(ASSIGNMENT) Return only the line that contains "Bulk Bag Lifting Frame (743, 1872)" and each line after it, through the last line of the data below, copied exactly.

(Beginning of GIVEN DATA)

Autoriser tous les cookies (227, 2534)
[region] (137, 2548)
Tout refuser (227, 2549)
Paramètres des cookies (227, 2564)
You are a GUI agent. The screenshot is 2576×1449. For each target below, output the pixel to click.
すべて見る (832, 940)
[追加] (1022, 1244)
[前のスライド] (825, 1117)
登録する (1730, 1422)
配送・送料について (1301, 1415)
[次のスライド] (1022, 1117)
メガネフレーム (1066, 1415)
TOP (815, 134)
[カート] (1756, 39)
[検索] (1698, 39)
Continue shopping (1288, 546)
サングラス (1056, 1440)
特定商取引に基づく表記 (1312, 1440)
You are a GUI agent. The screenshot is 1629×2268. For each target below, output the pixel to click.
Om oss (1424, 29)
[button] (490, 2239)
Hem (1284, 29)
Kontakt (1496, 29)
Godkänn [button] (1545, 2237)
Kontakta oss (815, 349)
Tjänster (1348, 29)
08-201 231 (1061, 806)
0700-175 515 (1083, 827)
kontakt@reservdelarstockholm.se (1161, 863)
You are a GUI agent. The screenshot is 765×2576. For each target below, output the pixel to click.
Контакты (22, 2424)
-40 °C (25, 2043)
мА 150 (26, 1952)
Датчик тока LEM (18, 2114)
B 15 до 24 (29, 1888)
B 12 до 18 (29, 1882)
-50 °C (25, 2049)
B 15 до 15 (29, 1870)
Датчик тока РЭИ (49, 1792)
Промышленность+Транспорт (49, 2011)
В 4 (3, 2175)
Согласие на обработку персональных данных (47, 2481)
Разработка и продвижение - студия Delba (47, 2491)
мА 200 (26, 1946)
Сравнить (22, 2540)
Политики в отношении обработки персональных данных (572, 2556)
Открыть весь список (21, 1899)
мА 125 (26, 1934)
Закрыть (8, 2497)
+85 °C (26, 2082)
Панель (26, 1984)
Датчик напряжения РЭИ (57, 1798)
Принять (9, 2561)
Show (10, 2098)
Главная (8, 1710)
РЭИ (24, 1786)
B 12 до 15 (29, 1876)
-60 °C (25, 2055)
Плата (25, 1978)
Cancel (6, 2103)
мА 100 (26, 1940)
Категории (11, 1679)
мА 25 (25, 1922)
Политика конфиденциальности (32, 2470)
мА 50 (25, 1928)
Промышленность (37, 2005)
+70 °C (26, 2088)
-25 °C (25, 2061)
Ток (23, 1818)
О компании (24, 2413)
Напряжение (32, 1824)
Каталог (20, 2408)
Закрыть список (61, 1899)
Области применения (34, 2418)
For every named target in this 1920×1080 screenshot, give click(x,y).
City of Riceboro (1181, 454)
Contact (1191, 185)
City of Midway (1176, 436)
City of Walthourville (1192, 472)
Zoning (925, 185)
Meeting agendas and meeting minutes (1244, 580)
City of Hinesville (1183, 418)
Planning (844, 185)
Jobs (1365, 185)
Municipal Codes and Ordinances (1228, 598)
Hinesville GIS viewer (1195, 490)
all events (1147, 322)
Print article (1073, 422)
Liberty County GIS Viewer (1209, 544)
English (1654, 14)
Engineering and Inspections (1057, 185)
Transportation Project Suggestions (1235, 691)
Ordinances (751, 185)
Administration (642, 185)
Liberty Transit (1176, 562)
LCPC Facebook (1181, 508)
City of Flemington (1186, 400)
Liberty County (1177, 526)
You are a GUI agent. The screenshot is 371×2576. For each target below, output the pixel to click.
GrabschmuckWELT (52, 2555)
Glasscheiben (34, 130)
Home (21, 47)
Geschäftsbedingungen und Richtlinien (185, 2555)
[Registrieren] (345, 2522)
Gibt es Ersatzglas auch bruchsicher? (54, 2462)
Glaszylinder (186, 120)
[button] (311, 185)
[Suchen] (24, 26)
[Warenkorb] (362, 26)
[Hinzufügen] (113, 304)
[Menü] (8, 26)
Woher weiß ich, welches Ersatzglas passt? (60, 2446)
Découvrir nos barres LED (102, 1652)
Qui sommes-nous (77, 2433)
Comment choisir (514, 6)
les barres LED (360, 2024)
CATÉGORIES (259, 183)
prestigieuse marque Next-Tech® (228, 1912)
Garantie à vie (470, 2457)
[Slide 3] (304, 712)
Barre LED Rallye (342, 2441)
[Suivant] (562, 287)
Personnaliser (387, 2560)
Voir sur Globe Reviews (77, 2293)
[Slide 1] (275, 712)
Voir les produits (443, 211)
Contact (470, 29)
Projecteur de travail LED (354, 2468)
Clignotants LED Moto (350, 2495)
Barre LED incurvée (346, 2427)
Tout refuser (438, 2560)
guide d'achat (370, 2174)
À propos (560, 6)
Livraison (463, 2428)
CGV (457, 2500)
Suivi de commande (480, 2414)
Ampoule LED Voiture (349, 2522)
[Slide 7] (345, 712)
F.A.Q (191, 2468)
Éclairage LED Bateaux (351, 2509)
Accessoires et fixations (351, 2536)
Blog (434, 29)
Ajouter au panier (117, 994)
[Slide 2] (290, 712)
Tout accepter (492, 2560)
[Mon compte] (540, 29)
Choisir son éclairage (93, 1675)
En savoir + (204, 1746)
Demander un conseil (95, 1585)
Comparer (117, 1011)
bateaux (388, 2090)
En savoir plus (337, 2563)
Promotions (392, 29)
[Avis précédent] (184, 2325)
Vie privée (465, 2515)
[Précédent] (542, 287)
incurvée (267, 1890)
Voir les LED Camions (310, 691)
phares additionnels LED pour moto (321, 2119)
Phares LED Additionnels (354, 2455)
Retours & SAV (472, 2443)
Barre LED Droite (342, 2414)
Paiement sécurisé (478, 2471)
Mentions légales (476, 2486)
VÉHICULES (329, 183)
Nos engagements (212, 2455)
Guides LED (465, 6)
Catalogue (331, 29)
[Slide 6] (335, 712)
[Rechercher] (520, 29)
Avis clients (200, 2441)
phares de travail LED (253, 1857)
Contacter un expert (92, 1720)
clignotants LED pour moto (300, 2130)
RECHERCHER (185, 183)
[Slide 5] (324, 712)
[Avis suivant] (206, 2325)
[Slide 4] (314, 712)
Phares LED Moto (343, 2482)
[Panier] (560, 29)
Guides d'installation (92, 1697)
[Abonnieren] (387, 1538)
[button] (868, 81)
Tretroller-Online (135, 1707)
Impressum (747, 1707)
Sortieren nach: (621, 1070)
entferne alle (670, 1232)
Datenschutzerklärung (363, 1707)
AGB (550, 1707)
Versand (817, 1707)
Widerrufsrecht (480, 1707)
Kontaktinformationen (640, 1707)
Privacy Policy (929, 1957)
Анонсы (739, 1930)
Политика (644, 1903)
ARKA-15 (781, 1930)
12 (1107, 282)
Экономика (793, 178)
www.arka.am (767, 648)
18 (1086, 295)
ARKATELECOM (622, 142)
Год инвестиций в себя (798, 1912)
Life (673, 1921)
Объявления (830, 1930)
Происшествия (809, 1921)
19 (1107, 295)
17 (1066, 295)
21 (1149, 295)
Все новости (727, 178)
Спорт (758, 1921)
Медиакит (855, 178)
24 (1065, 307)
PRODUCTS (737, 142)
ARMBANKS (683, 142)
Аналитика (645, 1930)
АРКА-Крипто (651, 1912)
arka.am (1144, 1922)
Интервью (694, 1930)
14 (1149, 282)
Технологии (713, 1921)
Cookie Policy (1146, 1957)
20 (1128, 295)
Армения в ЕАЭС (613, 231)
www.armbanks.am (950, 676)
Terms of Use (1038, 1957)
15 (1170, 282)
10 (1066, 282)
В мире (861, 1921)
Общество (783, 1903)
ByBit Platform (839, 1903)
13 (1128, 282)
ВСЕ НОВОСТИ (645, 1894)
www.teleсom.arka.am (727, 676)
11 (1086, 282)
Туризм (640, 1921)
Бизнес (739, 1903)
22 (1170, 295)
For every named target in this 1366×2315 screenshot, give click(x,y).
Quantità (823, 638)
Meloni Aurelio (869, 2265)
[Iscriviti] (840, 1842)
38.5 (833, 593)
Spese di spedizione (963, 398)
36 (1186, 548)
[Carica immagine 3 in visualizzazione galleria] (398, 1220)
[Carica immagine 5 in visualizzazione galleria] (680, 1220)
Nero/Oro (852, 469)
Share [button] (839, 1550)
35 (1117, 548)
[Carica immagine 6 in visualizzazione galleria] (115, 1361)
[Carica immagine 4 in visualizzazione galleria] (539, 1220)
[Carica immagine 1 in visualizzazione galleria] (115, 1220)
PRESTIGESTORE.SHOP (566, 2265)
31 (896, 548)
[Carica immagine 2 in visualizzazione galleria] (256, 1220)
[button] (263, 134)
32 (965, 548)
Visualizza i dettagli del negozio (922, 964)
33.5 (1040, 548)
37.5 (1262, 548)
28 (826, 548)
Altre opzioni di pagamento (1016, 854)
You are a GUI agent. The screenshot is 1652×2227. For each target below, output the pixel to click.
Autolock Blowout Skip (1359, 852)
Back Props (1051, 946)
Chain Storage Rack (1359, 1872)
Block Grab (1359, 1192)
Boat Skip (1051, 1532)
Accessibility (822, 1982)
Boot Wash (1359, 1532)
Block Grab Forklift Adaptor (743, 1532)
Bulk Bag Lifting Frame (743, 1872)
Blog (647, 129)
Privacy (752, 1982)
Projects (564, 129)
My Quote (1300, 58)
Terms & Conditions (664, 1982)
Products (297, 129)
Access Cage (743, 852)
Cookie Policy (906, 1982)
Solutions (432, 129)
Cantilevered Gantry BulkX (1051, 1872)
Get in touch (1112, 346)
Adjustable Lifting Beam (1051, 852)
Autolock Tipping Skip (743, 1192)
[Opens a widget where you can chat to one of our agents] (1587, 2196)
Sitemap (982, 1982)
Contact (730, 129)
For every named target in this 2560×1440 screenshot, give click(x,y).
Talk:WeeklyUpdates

(End of GIVEN DATA)

(RESULT FOR THIS EXERCISE)
Bulk Bag Lifting Frame (743, 1872)
Blog (647, 129)
Privacy (752, 1982)
Projects (564, 129)
My Quote (1300, 58)
Terms & Conditions (664, 1982)
Products (297, 129)
Access Cage (743, 852)
Cookie Policy (906, 1982)
Solutions (432, 129)
Cantilevered Gantry BulkX (1051, 1872)
Get in touch (1112, 346)
Adjustable Lifting Beam (1051, 852)
Autolock Tipping Skip (743, 1192)
[Opens a widget where you can chat to one of our agents] (1587, 2196)
Sitemap (982, 1982)
Contact (730, 129)
For every named target in this 2560×1440 screenshot, give click(x,y).
Talk:WeeklyUpdates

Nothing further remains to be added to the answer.